When it comes to shaping who you are as a musician, one of them for me has to be Queensÿrche – Operation: Mindcrime. Just because it still blows my mind. I can listen to it every day, and it’s an absolute masterpiece. Something that I strive for. You could almost pick any Led Zeppelin album. It’s hard to pick just one. And then I would say, for me Judas Priest – Screaming for Vengeance or Iron Maiden – Piece of Mind. Those set me up as a vocalist, these are the guys I look up to. There are a lot more I could draw from now.

Dead Rhetoric: Where do you see the importance of social media and instant technology in building the brand of the band? Do you think it’s a double-edged sword in putting yourselves out there, while not trying to be too intrusive (or possibly offensive) when it comes to your product?

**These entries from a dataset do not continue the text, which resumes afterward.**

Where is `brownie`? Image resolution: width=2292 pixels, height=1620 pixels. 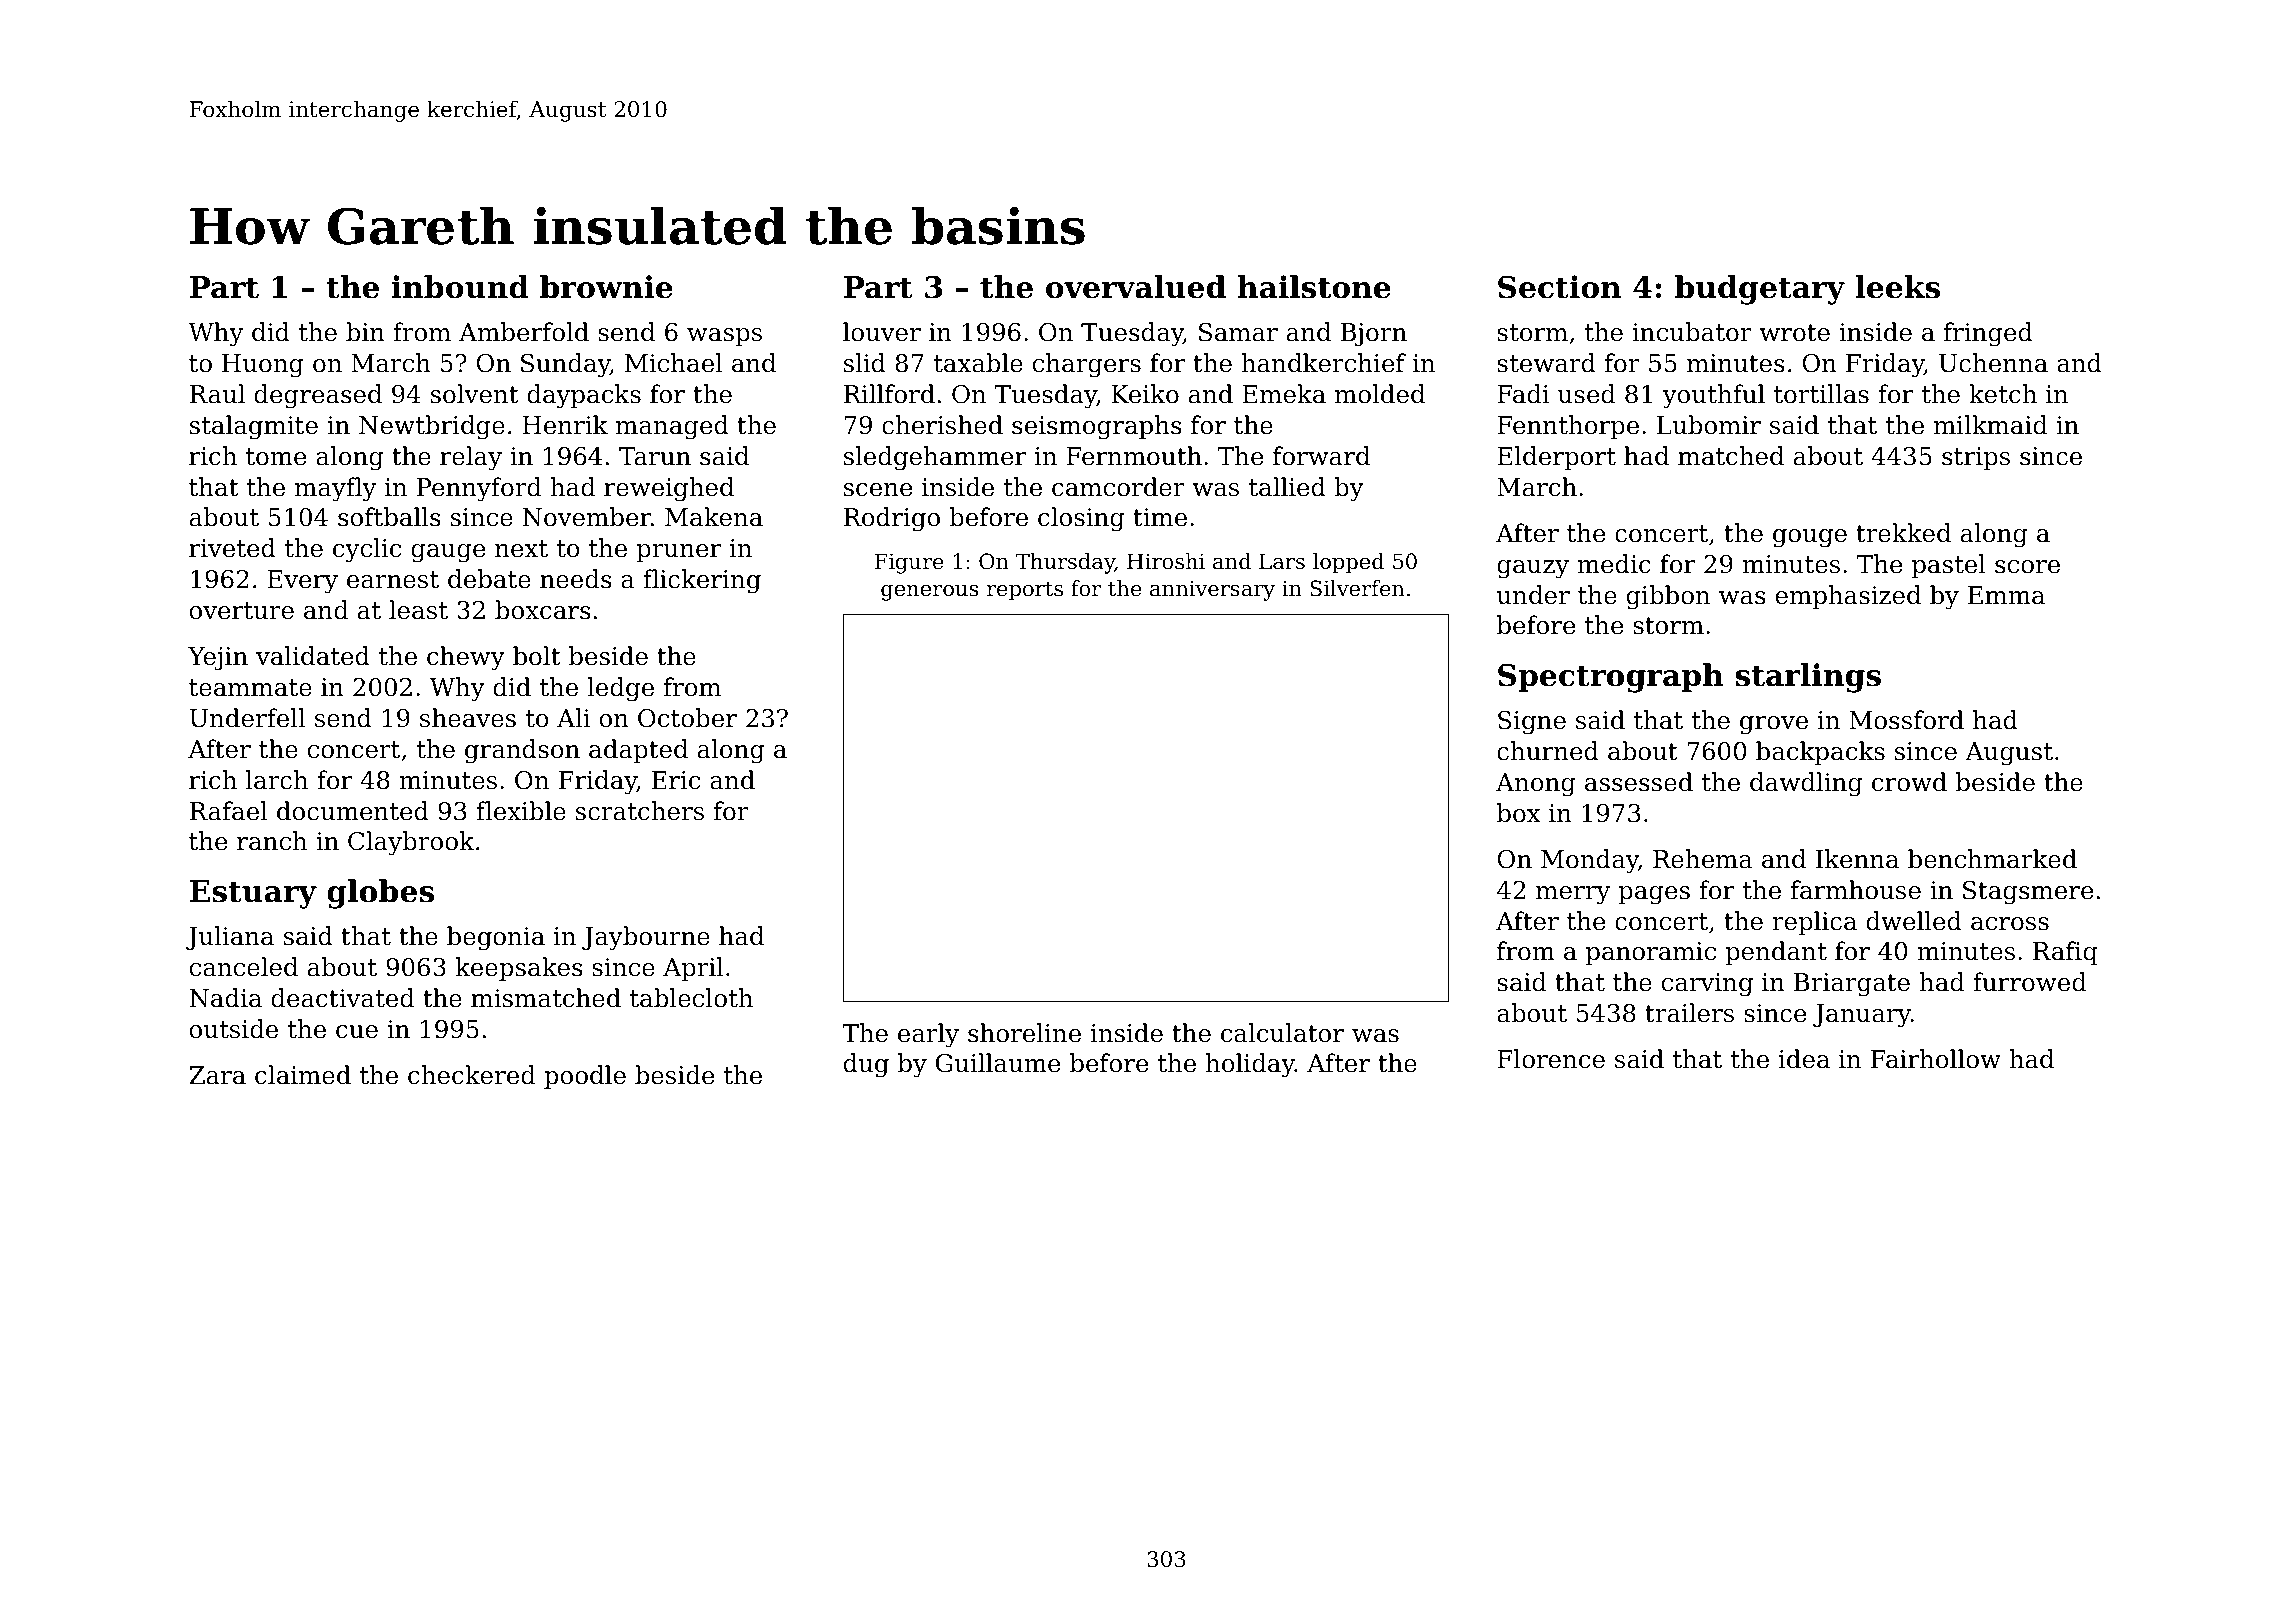
brownie is located at coordinates (606, 287).
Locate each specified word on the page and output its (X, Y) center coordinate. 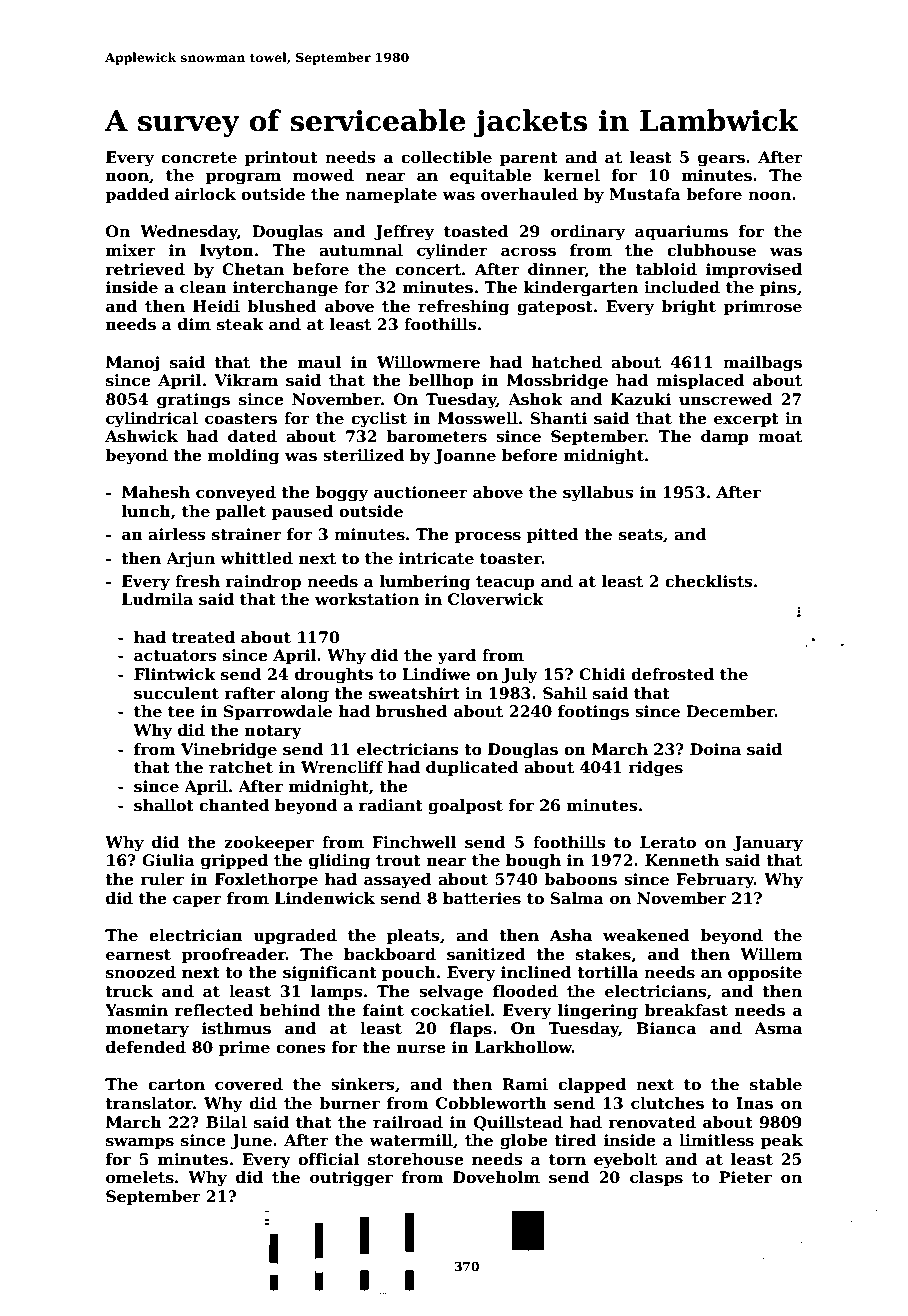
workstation (367, 599)
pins (778, 288)
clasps (656, 1178)
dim (194, 324)
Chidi (602, 674)
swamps (140, 1143)
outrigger (351, 1179)
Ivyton (227, 252)
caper (197, 901)
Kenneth (682, 860)
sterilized (364, 455)
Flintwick (175, 674)
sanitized (486, 954)
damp (725, 437)
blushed (282, 306)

Craig: It’s a necessary evil, and something that you have to do. I’m a father of three, and I have my own feelings about social media or whether I think it’s positive or negative. Sometimes I say you know what, social media and technology when it comes to accessibility can be just straight destruction. It has a lot of negative downsides. On the other side, if used properly and for the right reasons, it can be a beautiful tool to have a massive reach and expose what it is you are doing. It is an absolute necessity if you want to be involved. If you are not actively putting yourself out there and getting on every outlet to do everything you possibly can, you will get lost in the shuffle. Every other band out there is trying to grab everyone else’s attention.

Dead Rhetoric: What hobbies, passions, or interests do you like to pursue away from music to clear your head and gain focus when you need that energy to do so?

Craig: Being in Florida we are very fortunate to be five minutes from the beach. We’ve got kids, we spend a lot of time being family people. When it comes to hobbies, we like to travel. We like to play golf, I like to snow ski, not that you get much of that here. When we are not traveling, touring, and writing, the most simple things of taking a step back and being thankful for the things that we do have, being thankful that we are healthy and live in a land that’s free for the most part. That stuff grounds us and gives us the opportunity to get back at it.

Dead Rhetoric: What’s on the horizon for Farewell to Fear over the next year or so now that the album is out?

Craig: We are already back to the drawing board. Kicking out ideas for new songs. I believe the band is just now at the point where we have grown up. We are ready to do something. All the stuff for the last ten years has just been a stepping stone for figuring out what we want to do, who we want to do it with. Now I feel we have a plan, and the stuff you will hear from here on out is next level. We are super excited about it.